▸ TASK MATERIAL
--------

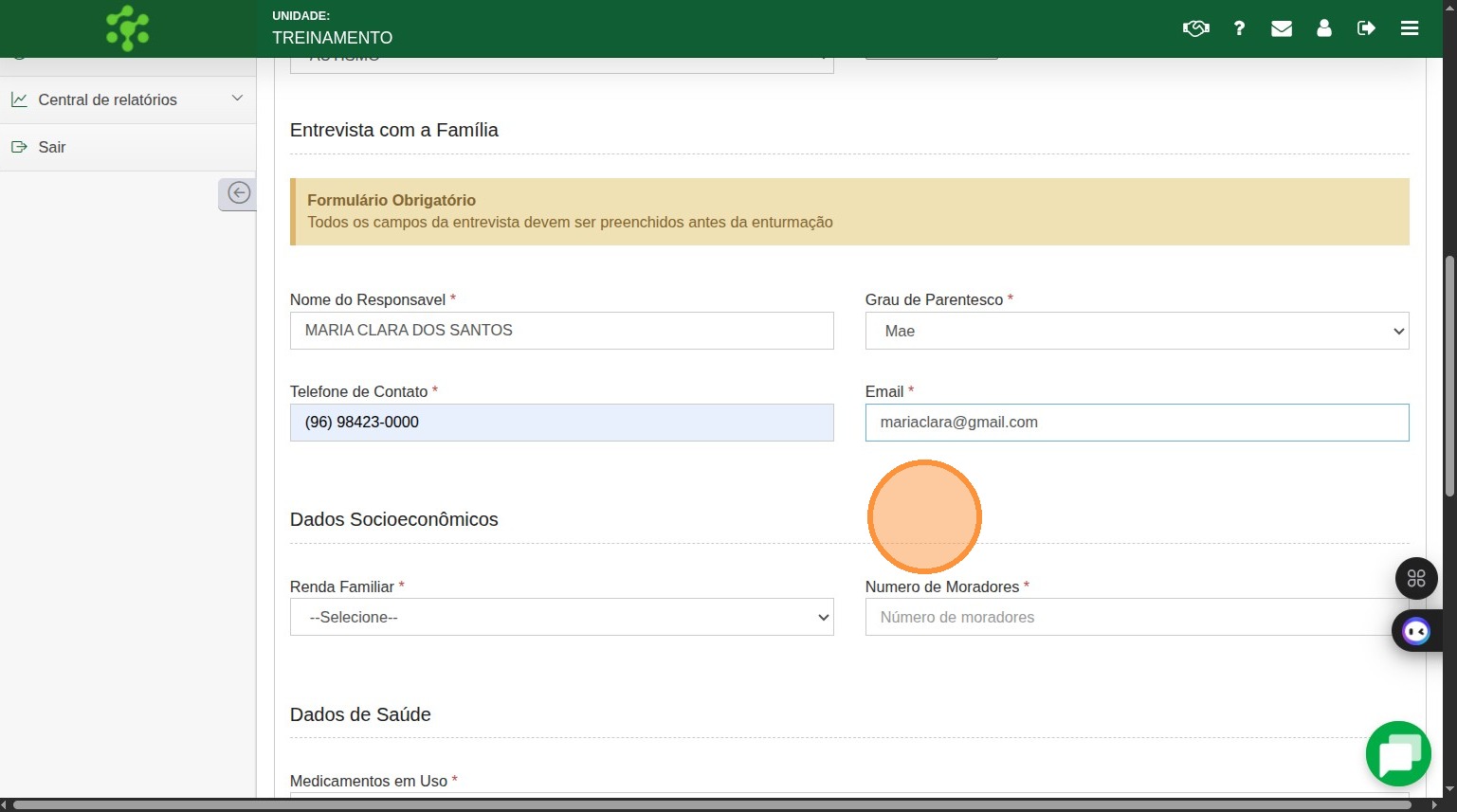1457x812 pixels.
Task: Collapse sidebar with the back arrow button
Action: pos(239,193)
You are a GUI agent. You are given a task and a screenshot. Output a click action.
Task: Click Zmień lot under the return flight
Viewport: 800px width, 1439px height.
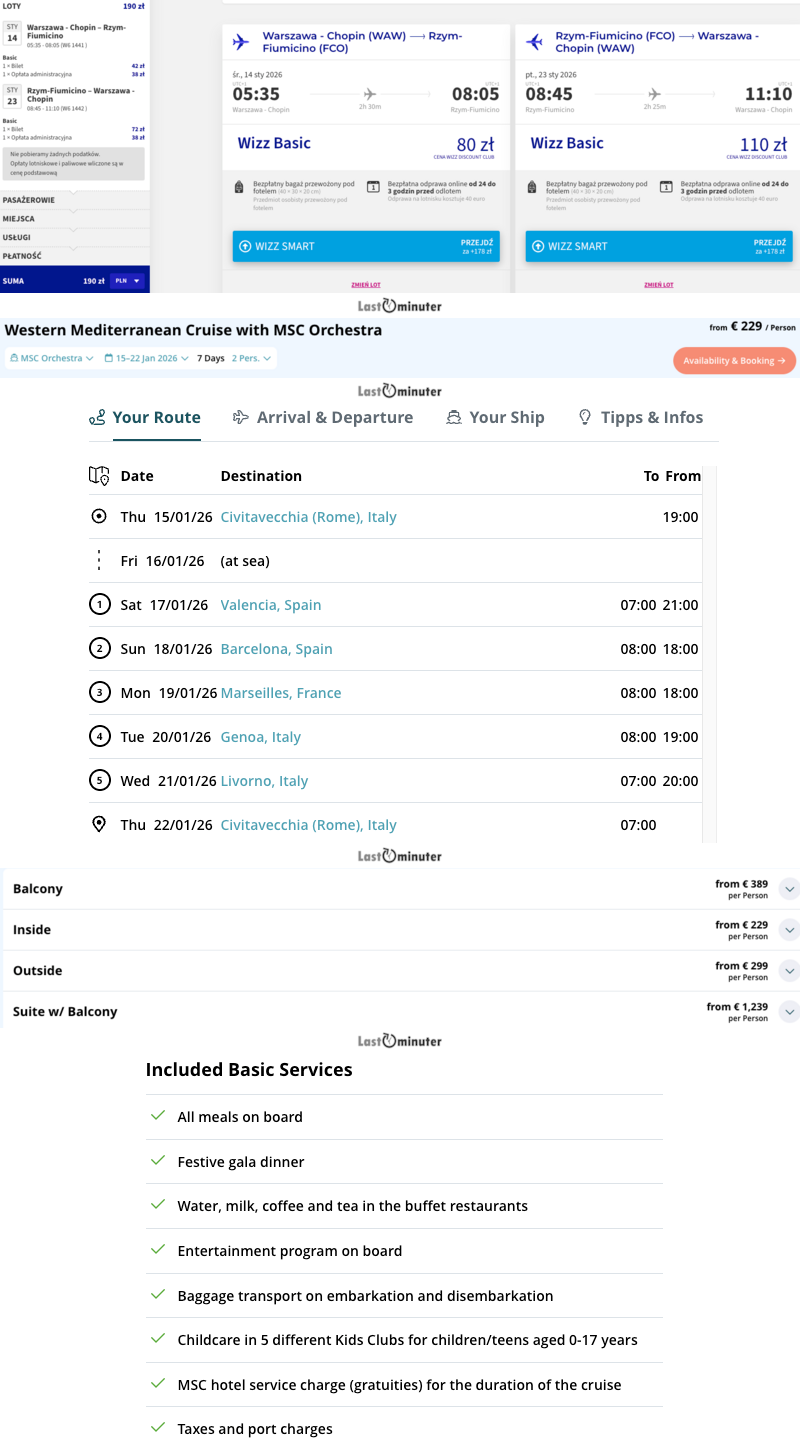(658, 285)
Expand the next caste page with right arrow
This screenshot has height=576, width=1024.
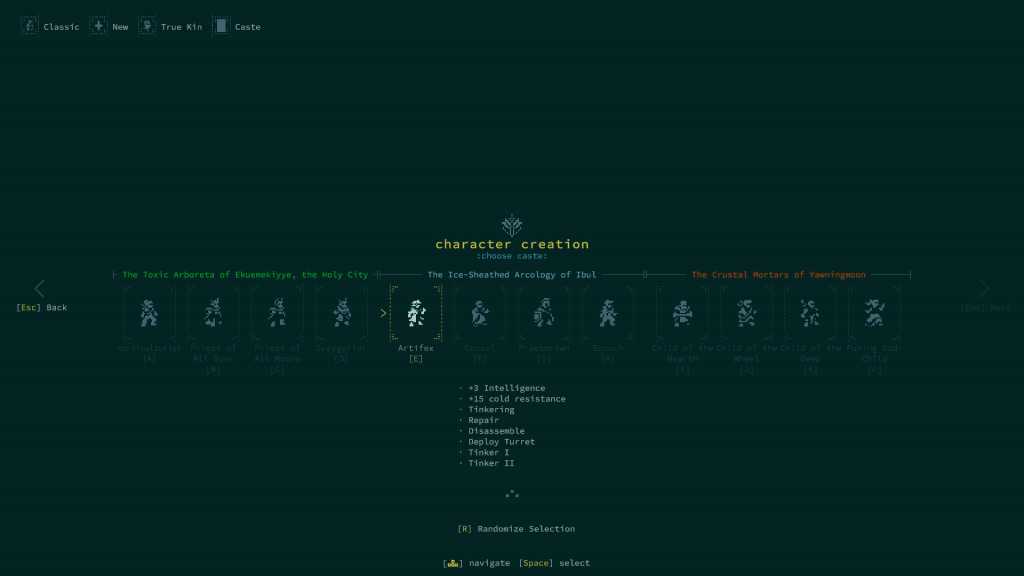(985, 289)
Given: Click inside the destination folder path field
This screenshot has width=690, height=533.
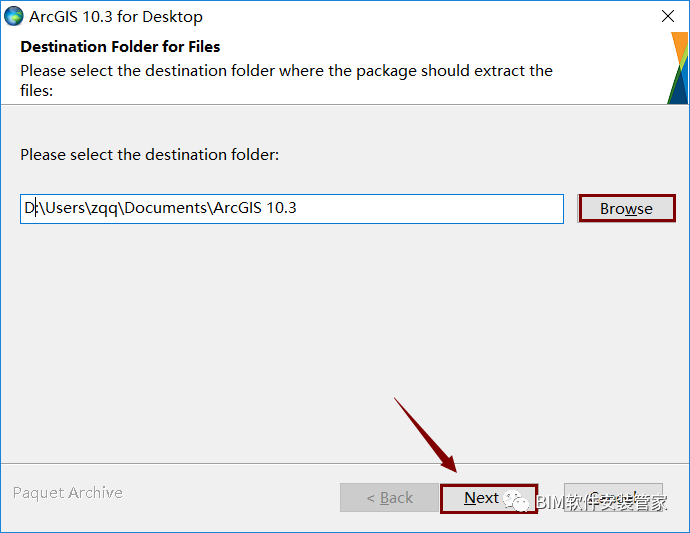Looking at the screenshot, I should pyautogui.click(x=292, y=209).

--------

▸ WHAT TO PRODUCE
Please return exactly the lines from the one containing "Task: Click Zmień lot under the return flight" through the end of the material above, both ends included, but not the pictures.

▸ RESULT FOR THIS TASK
Task: Click Zmień lot under the return flight
Viewport: 800px width, 1439px height.
(658, 285)
Expand the next caste page with right arrow
This screenshot has height=576, width=1024.
(985, 289)
Given: Click inside the destination folder path field
This screenshot has width=690, height=533.
Looking at the screenshot, I should pyautogui.click(x=292, y=209).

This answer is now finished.